Reconnecting People with Educational Technology and with each other in an Online Doctoral Study Setting
Keywords:Doctoral Study, Online Engagement, Reconnection
23 Things International (https://www.23thingsinternational.com/) is a 14-week, online, self-paced course for doctoral students, early-career researchers and doctoral supervisors, providing the basis of engagement with 23 tools/techniques to build academic and research networks, increase familiarity with resources to underpin research, and establish professional profiles. The course was launched in 2020 as a collaboration among a UK and two NZ universities. It attracted 250 participants. In 2021, the collaboration expanded to include six universities (two in the UK, two in NZ, and one in each of Australia and the USA) and 400 participants enrolled. An attraction for participants is the opportunity for them to network, especially across institutions. To facilitate that networking, each participant is allocated to a ‘pod’. Pods are small groups of participants from across institutions and with similar research/discipline interests. Each pod is allocated a volunteer ‘chair’ from its membership; the chair has the role of coordinating pod interaction. Evaluation data from 2020-2021 showed that engagement among pod participants was generally limited and did not meet participant expectations. The experience was a reminder to the course organisers that networking does not happen simply because participants are grouped into pods. To increase the likelihood of useful and meaningful networking, supporting structures need to be built into the fabric of the course.
In 2022, 23 Things International’s cross-institutional collaboration was extended to include doctoral networks and additional partners: two more UK universities and one in Ireland, the Techné doctoral training partnership for 10 UK Universities, and the Africa Research Excellence Fund, a network for researchers across Africa. The course attracted 550 participants. To address the limitations of the networking aspect highlighted through the 2020-2021 evaluations, an engagement mentor role was introduced into the 2022 course. The engagement mentor role was to facilitate greater interaction among participants within pods, largely via the chairs of each pod, while remaining removed enough so as not to interfere with the ‘natural’ development of each pod network.

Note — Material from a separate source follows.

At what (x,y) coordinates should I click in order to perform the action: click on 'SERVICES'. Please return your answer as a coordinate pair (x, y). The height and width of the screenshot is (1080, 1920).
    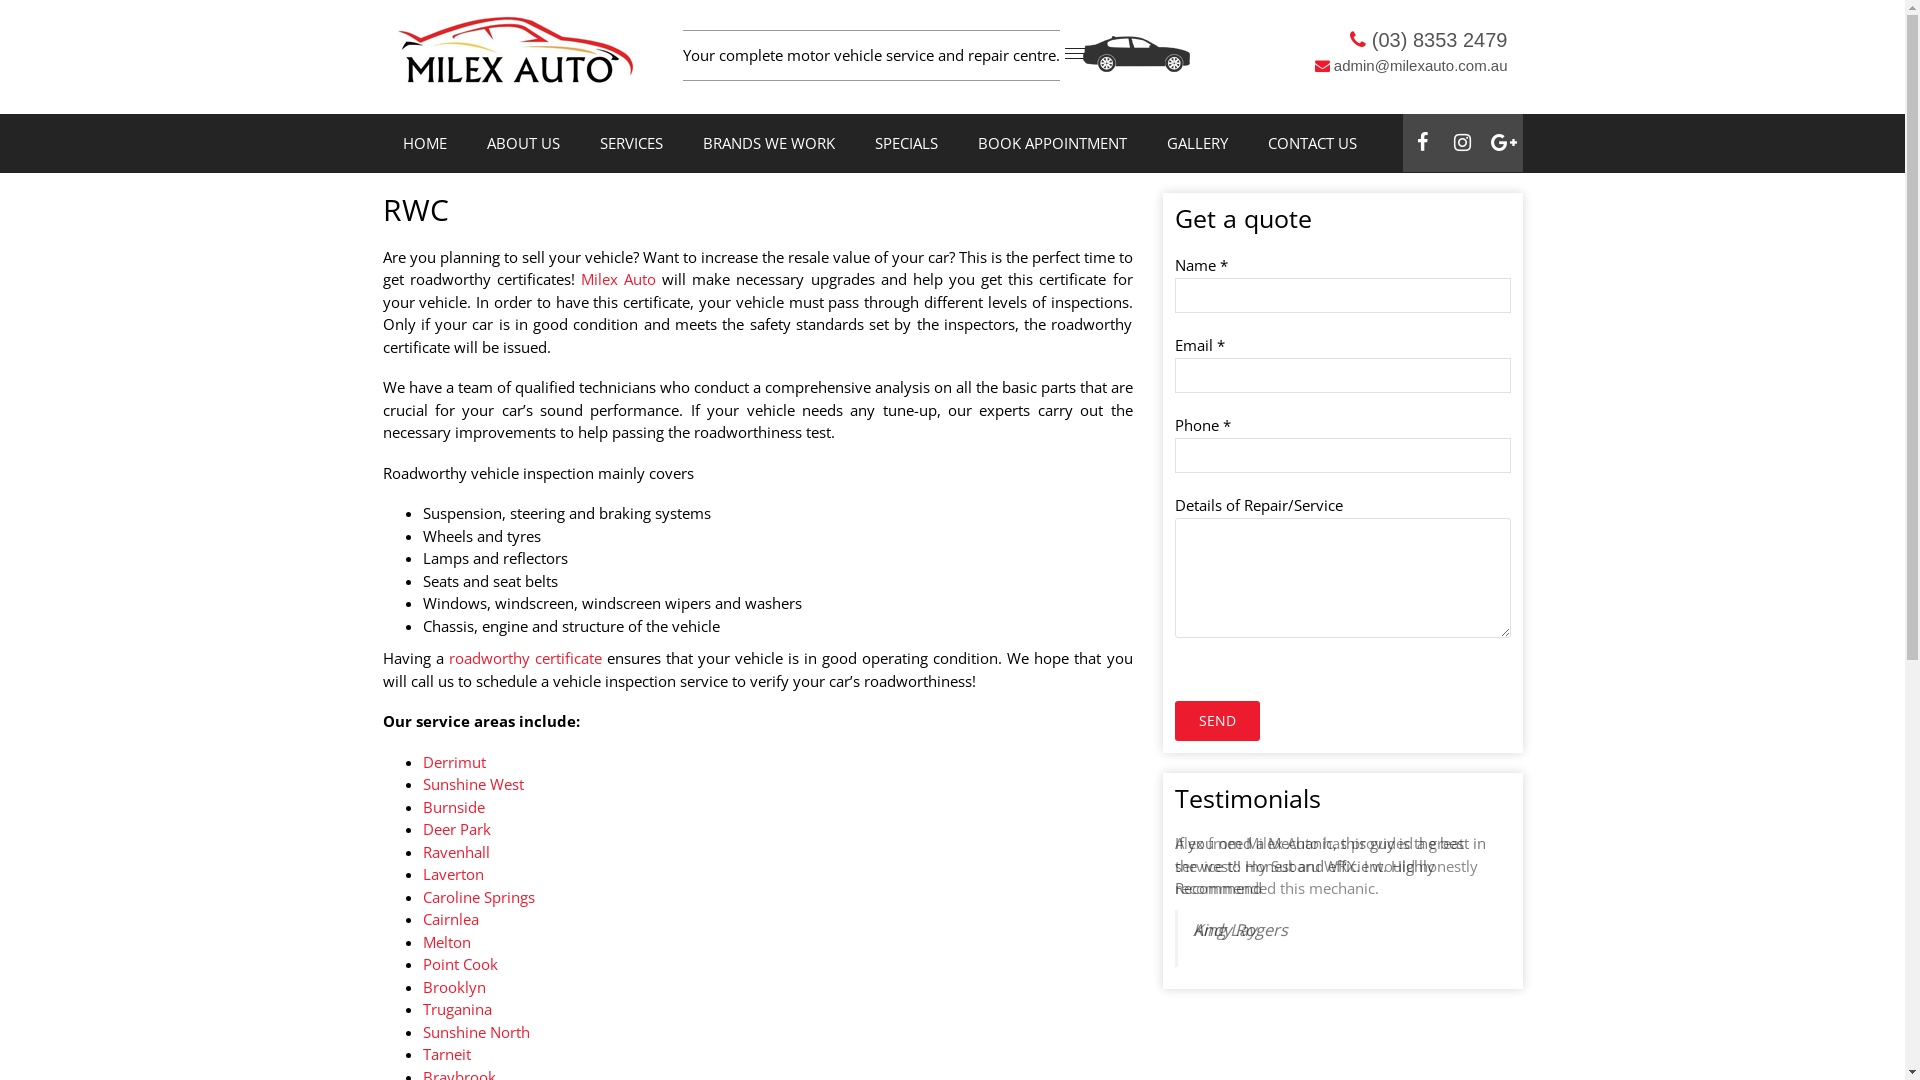
    Looking at the image, I should click on (630, 142).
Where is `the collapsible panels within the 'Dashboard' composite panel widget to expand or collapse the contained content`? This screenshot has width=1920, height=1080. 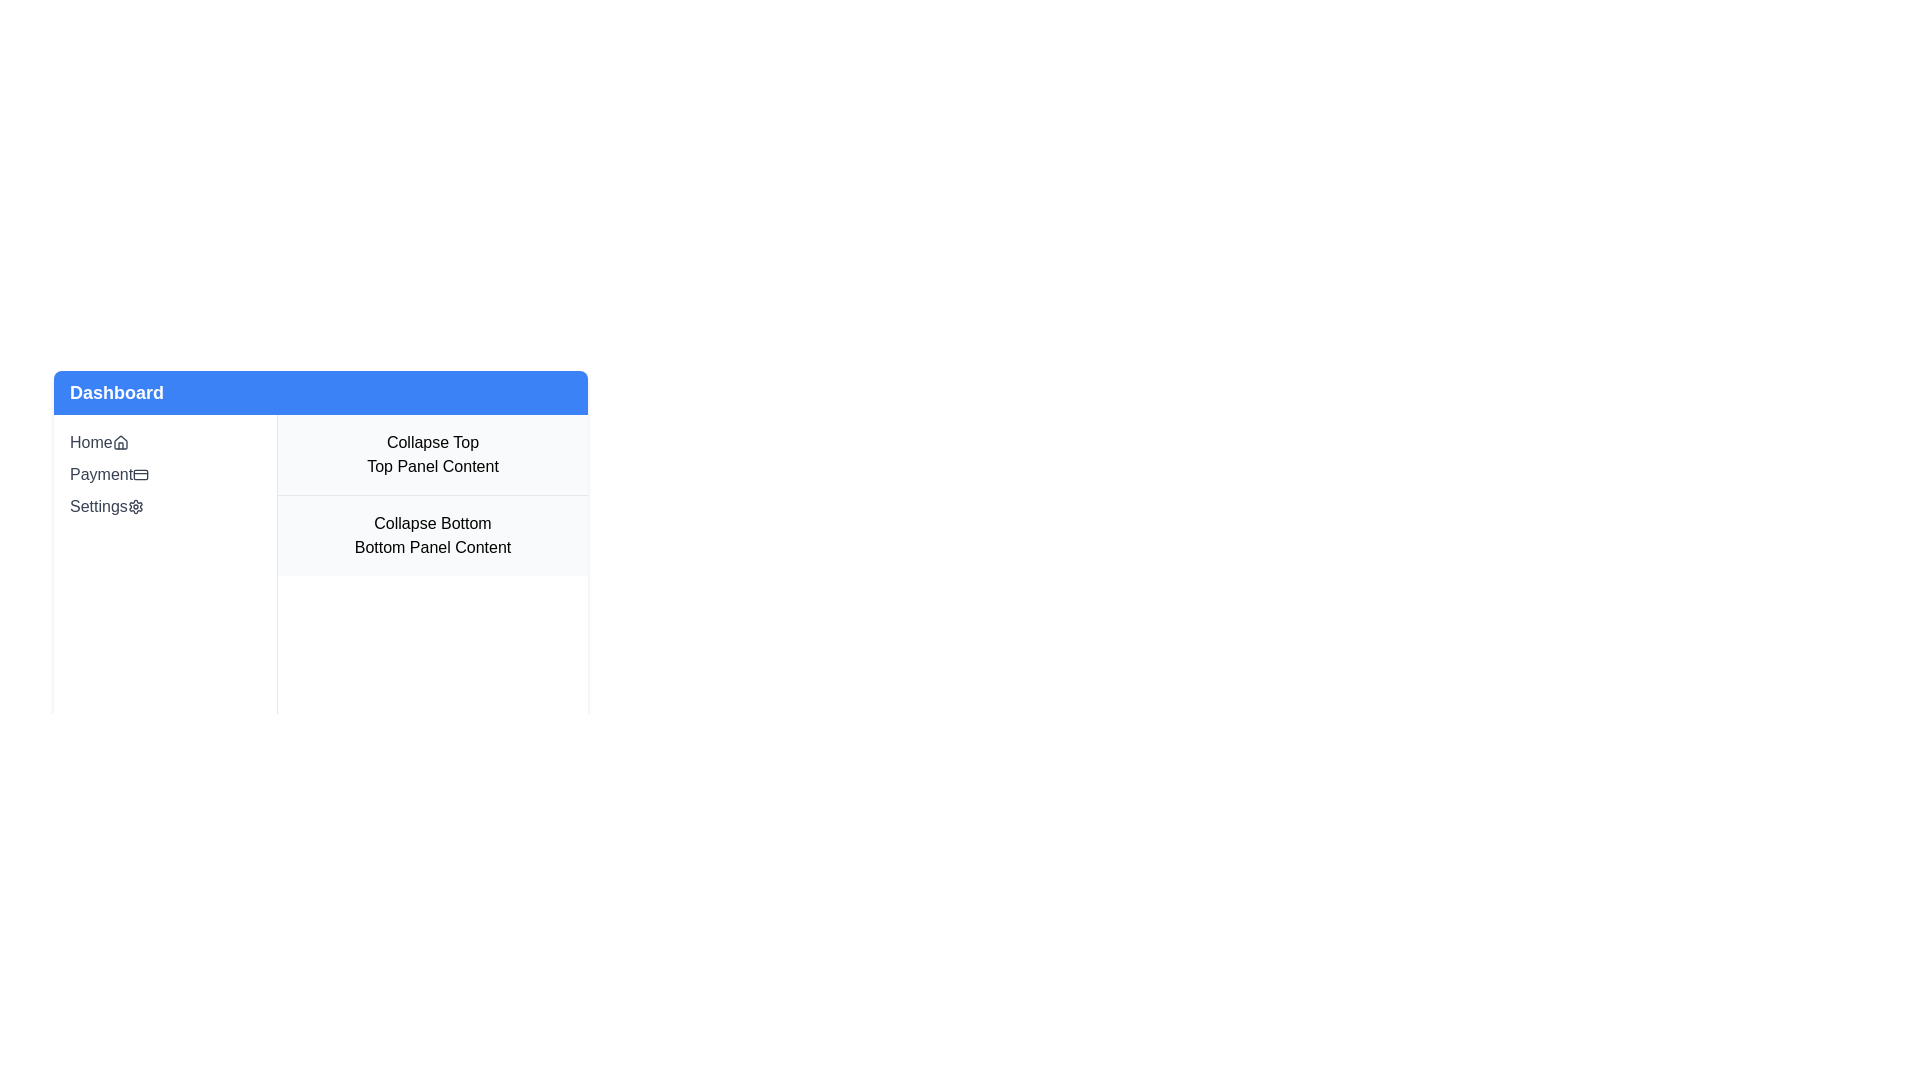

The 2022 evaluation data indicated that many participants found the engagement mentor to be beneficial in supporting ongoing interaction among pod members and being useful for helping them to understand how to navigate the course. Positive experiences were not universal however, with some individuals saying that they were not even aware of the engagement mentor and that little to no interaction occurred within their pod.
Within the context of 23 Things International, while building on a theoretical framework describing relationships between humans and technologies in doctoral education contexts (Sim & Stein, 2019), these reflections highlight that participants’ sense of connection and reconnection can happen efficiently and effectively when the process is ‘humanised’. The course is self-driven and paced, and largely asynchronous, but the human relationships that were intended to be generated through the pod structure and the added facilitation of the engagement mentor seemed to be factors that had an impact on the overall quality of experience. More interestingly is that in 2022, the nature of relationship connections, positive and negative, appear to be different from previous years.